EXERCISE PASSAGE:
To: "'[ontolog-forum] '" <ontolog-forum@xxxxxxxxxxxxxxxx>
From: "Toby Considine" <Toby.Considine@xxxxxxxxx>
Date: Thu, 18 Jun 2009 17:31:16 -0400
Message-id: <4a3ab225.09025a0a.4881.ffff813a@xxxxxxxxxxxxx>
As was explained at the smart grid conversations last week, any layered
system which fails to connect to the upper economic ontology [money] is
probably doomed...    (01)


"If something is not worth doing, it`s not worth doing well" - Peter Drucker    (02)

Toby Considine
TC9, Inc
Chair, OASIS oBIX Technical Committee
Co-Chair, OASIS Technical Advisory Board    (03)

  
Email: Toby.Considine@xxxxxxxxx
Phone: (919)619-2104
http://www.oasis-open.org 
blog: www.NewDaedalus.com    (04)



-----Original Message-----
From: ontolog-forum-bounces@xxxxxxxxxxxxxxxx
[mailto:ontolog-forum-bounces@xxxxxxxxxxxxxxxx] On Behalf Of John Bottoms
Sent: Thursday, June 18, 2009 4:23 PM
To: [ontolog-forum]
Subject: Re: [ontolog-forum] The DIKW Hierarchy issue(s)    (05)

Oh, it's lost because that is the detail we didn't care
about when the model or higher level abstraction was created.    (06)

Back to Duane's drawing. In the ISO model we always have
five (5) things in communications; Open, Close, Send, Rcv
and Status. I'm thinking about this, how this applies to
an ontology. We could also discuss it using a typical
database metaphor.    (07)

But the immediate interface from the semantic level seems
like it should be a CG, or part of a CG that is used in
one of the ontology operations. There might be a shim layer
that examines the CG, and crafts an appropriate request of
the ontology.    (08)

Am I getting warmer?    (09)

-John Bottoms
  First Star
  Concord, MA
  T: 978-505-9878    (010)

Duane Nickull wrote:
> By definition, if truly lost, the answer to all three is “ we do not know”
> 
> ;-p
> 
> D
> 
> 
> On 6/18/09 6:56 PM, "Azamat" <abdoul@xxxxxxxxxxxxxx> wrote:
> 
>     Where is the Life we have lost in living?
> 
>     Where is the wisdom we have lost in knowledge?
> 
>     Where is the knowledge we have lost in information?

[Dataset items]
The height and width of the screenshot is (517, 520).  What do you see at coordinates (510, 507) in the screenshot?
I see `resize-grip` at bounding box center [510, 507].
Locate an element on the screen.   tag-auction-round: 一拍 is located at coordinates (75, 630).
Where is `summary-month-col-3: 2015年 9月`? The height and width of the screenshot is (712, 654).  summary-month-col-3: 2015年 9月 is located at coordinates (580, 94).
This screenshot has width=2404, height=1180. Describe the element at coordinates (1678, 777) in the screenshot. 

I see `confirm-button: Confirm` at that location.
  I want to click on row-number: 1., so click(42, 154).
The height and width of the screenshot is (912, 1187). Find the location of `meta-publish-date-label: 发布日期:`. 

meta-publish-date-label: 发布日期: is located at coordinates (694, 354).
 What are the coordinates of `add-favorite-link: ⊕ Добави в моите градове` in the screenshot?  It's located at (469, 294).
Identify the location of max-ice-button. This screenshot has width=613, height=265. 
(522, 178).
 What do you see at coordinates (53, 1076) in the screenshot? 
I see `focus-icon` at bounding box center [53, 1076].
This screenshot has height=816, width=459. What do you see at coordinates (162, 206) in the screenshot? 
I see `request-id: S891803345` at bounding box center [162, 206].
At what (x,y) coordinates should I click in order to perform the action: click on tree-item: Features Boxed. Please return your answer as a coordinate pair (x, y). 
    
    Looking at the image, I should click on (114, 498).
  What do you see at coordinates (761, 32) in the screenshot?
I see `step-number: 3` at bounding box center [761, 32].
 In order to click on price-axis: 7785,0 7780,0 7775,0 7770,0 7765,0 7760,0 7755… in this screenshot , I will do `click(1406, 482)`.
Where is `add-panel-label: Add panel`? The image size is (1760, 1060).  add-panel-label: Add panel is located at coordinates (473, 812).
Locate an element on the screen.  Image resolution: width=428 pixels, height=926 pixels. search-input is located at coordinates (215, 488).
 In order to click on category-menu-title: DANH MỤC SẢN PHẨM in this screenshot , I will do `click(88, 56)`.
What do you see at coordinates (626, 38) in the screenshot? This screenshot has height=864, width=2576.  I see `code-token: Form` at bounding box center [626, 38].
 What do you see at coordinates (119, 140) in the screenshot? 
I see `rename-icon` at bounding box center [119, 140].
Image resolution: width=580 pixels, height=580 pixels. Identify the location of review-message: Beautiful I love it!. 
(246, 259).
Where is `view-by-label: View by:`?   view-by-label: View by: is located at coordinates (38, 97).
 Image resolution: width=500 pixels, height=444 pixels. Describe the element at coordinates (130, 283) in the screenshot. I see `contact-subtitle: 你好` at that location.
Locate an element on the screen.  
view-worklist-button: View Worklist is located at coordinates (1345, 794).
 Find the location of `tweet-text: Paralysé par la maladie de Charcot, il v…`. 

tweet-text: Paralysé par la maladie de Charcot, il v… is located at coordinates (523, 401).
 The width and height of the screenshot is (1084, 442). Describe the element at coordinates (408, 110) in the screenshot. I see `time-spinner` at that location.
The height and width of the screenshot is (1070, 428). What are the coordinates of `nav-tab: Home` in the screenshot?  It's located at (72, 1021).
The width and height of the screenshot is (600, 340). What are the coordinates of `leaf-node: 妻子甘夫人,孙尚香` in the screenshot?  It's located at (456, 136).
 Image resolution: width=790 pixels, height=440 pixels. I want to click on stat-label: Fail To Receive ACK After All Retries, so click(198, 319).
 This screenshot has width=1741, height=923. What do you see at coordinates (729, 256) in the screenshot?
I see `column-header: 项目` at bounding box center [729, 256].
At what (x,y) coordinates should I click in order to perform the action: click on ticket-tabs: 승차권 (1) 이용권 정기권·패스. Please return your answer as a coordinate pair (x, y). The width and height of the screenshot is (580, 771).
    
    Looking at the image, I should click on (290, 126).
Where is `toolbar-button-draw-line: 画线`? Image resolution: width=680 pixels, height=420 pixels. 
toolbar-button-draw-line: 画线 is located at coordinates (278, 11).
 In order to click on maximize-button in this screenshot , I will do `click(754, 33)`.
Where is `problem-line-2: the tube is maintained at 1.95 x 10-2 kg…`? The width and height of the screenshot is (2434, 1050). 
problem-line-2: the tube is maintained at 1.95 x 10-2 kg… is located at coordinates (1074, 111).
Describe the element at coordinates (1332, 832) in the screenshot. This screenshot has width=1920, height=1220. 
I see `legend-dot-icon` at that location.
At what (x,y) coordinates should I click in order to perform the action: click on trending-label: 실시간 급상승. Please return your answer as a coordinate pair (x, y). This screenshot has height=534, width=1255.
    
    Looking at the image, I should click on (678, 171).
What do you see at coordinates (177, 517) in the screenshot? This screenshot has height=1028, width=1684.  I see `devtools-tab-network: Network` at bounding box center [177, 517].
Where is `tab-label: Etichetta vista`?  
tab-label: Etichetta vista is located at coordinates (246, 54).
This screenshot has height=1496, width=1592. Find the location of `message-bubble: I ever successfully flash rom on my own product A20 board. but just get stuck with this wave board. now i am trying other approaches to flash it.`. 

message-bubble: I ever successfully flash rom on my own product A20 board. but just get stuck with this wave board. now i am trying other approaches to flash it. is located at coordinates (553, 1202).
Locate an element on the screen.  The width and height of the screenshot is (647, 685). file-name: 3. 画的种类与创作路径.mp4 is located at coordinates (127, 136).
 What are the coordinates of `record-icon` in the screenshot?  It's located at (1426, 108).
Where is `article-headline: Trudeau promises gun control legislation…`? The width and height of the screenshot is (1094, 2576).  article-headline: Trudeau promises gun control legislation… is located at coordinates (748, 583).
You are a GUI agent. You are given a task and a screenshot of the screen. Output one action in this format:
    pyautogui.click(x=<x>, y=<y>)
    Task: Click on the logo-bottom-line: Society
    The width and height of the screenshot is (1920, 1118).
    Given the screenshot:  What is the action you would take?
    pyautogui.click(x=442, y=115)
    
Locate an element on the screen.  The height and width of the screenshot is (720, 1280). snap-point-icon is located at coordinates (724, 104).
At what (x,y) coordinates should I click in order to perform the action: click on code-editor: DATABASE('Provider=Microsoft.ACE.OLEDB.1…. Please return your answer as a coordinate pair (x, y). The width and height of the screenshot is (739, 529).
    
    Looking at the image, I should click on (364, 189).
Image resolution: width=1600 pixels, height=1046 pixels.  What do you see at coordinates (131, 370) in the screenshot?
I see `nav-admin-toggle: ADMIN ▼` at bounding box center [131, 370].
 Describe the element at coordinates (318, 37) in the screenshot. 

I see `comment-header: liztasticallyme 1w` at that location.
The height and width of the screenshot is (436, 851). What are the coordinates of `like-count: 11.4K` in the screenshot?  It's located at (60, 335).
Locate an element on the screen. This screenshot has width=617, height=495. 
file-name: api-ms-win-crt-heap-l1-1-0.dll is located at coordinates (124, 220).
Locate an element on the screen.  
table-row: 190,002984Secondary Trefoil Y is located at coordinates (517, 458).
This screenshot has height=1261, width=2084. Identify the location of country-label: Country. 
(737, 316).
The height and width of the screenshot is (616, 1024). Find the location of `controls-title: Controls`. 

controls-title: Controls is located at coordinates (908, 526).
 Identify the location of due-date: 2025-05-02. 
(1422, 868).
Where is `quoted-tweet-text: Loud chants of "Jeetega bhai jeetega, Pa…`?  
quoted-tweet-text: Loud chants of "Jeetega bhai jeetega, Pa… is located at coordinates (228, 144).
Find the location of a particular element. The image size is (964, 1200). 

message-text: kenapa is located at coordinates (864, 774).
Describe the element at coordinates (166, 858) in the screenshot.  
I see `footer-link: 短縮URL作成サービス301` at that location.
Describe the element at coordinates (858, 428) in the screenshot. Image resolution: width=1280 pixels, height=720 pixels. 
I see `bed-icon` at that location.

APPLY WHAT YOU READ:
(a) According to the DIKW email thread, what five things does the ISO model always have in communications?
(b) Continue the DIKW email thread from its last line.
You won't need the lines for anything here.

RESULTS FOR EACH TASK:
(a) Open, Close, Send, Rcv and Status.

(b)
> 
>     Eliot, the Rock
>     ----- Original Message -----
> 
>     From: "John F. Sowa" <sowa@xxxxxxxxxxx>
>     To: "[ontolog-forum]" <ontolog-forum@xxxxxxxxxxxxxxxx>
>     Sent: Thursday, June 18, 2009 6:20 AM
>     Subject: Re: [ontolog-forum] The DIKW Hierarchy issue(s)
> 
> 
>     John,
> 
>     Thanks for the pointer to that article about the DIKW hierarchy:
> 
>     JB> A compelling paper on the DKIW hierarchy and its mythologies
>      > is by Martin Frické of the University of Arizona:
>      >
>
http://dlist.sir.arizona.edu/2327/01/The%5FKnowledge%5FPyramid%5FDList.pdf
> 
>     I have heard several talks in which people used the hierarchy of
>     Data-Information-Knowledge-Wisdom.  In those talks, the discussion
>     of the DIKW hierarchy never added a single bit of useful data,
>     information, knowledge, or wisdom.
> 
>     The only purpose of the DIKW hierarchy is to sprinkle some magic,
>     hype, or pixie dust over whatever system or methodology the speaker
>     hopes to sell or glorify.  I do not find that persuasive.
> 
>     Following are a few excerpts from the article, which has a good
>     analysis that I hope will discourage anyone from presenting any
>     more slides with DIKW diagrams.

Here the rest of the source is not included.